Another guest-related thing that’s really giving me trouble is how to delicately phrase “I want you to show up, but your wife/husband is an evil whore/bastard and if he/she shows up I will light them on fire at the reception.”

Immigrant Grandmother is also bristling over the fact that we won’t be serving dinner at our reception — average price per person for that comes out to about $20.  The Fiance and I can barely afford Taco Bell for ourselves, we sure as Hell can’t afford $20 a plate for 50 people.  Our idea was to provide a buffet of nothing but desserts and wine.  She insists that nobody would be willing to come to the wedding if we don’t give them dinner.  My argument is that IT’S CUPCAKES AND BOOZE WITH A SIDE OF FANCY DRESS.  If they don’t want to show up for that, then there’s obviously no getting through to these people.  According to her it’s undignified, which I countered with the tarantella, a staple of all Italian weddings that consists of a bunch of drunk people jumping around and flailing to chase away evil spirits.  She is not currently speaking to me.

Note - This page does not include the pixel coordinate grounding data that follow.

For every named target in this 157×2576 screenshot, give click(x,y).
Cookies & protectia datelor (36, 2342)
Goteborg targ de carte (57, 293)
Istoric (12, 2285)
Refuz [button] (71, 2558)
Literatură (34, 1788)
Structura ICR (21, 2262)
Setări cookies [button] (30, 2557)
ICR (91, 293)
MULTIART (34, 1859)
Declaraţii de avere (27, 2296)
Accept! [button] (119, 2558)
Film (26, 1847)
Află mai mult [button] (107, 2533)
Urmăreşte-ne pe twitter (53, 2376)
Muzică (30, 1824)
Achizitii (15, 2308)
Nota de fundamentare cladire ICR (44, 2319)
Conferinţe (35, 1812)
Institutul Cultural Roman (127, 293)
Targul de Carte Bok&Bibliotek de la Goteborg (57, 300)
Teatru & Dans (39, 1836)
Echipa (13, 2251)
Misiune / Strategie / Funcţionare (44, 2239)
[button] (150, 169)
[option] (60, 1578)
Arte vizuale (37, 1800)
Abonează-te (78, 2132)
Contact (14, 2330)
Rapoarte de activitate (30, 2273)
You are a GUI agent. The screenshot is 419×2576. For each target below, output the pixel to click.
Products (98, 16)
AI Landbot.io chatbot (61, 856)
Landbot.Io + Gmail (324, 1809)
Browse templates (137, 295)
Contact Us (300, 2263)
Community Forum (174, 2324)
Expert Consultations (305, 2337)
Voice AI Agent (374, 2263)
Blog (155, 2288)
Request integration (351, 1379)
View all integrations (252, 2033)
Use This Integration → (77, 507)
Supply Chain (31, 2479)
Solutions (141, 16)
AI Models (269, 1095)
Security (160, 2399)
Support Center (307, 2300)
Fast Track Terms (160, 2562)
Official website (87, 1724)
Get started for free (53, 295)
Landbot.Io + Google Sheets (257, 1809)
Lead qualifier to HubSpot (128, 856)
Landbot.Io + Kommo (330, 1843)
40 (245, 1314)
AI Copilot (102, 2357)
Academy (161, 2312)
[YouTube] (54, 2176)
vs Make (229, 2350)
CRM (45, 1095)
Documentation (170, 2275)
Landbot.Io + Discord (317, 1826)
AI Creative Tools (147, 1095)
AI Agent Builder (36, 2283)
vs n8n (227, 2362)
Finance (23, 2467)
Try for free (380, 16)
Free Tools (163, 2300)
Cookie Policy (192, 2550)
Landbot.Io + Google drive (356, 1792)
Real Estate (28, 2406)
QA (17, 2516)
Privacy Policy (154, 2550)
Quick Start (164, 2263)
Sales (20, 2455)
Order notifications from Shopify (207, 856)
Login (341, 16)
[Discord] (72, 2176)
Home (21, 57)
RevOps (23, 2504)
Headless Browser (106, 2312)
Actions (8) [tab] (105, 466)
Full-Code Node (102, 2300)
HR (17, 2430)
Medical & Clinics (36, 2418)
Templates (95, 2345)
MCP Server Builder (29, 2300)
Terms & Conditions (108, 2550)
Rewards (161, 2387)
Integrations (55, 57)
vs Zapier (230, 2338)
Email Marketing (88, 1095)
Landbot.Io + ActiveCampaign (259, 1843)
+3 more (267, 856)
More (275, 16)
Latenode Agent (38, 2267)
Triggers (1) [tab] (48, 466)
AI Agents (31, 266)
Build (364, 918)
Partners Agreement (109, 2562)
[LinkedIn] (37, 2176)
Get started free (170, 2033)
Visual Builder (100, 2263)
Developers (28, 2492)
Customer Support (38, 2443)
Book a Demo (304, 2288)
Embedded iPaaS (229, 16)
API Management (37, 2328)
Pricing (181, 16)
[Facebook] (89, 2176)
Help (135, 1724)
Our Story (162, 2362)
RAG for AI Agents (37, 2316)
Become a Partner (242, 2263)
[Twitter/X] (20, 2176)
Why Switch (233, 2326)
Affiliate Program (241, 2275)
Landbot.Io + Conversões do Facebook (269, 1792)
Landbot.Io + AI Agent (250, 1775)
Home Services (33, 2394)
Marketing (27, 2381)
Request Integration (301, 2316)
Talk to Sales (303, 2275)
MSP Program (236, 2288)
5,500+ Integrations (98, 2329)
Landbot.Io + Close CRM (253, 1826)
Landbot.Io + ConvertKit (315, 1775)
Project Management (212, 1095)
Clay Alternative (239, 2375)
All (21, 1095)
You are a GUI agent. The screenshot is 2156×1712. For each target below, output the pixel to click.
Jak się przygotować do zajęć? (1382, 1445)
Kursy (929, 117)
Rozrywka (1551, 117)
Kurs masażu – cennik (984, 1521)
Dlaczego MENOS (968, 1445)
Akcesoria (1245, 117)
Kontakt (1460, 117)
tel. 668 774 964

Location is also tricky.  Our ideal location is in the courtyard at Blizzard, right in front of the bitchin’ orc statue, but we don’t even know a.) if they’d allow that, and b.) how much they’d charge and I don’t even know who we’d have to talk to about that or how to find that out.  We’ve set the goal for ourselves that by our wedding, which is November 5th of next year, we will be living in California, whether or not our portfolios are accepted.  That being said, goals are sometimes not easily attained, so we’re trying to imagine situations in which we are still trapped in Florida.  We may end up renting an apartment somewhere here for a couple of months before departing for my beloved West Coast, but then that begs the question of whether that apartment will be in Tampa Bay (where I live) or South Florida (where he lives).  At this point, we can’t really commit to any location because we simply do not know where we’re going to be in six months.

At this point I’m ready to just go to the damn courthouse and be done with it.  I’ve come to the conclusion that the majority of a wedding is done for other people’s benefit, i.e. the family.  All of the money that will be spent on decorations, a dress, location, catering, alcohol, etc. could be put towards something like a house or into savings.  It makes the practical side of me cringe just to think of the final bill, even if we do keep to a DIY-style ceremony.  I know this is probably all classified as an Unpopular Opinion, but hey, that’s what Tardbunnies are made out of.  Sugar, spice, and unpopular opinions.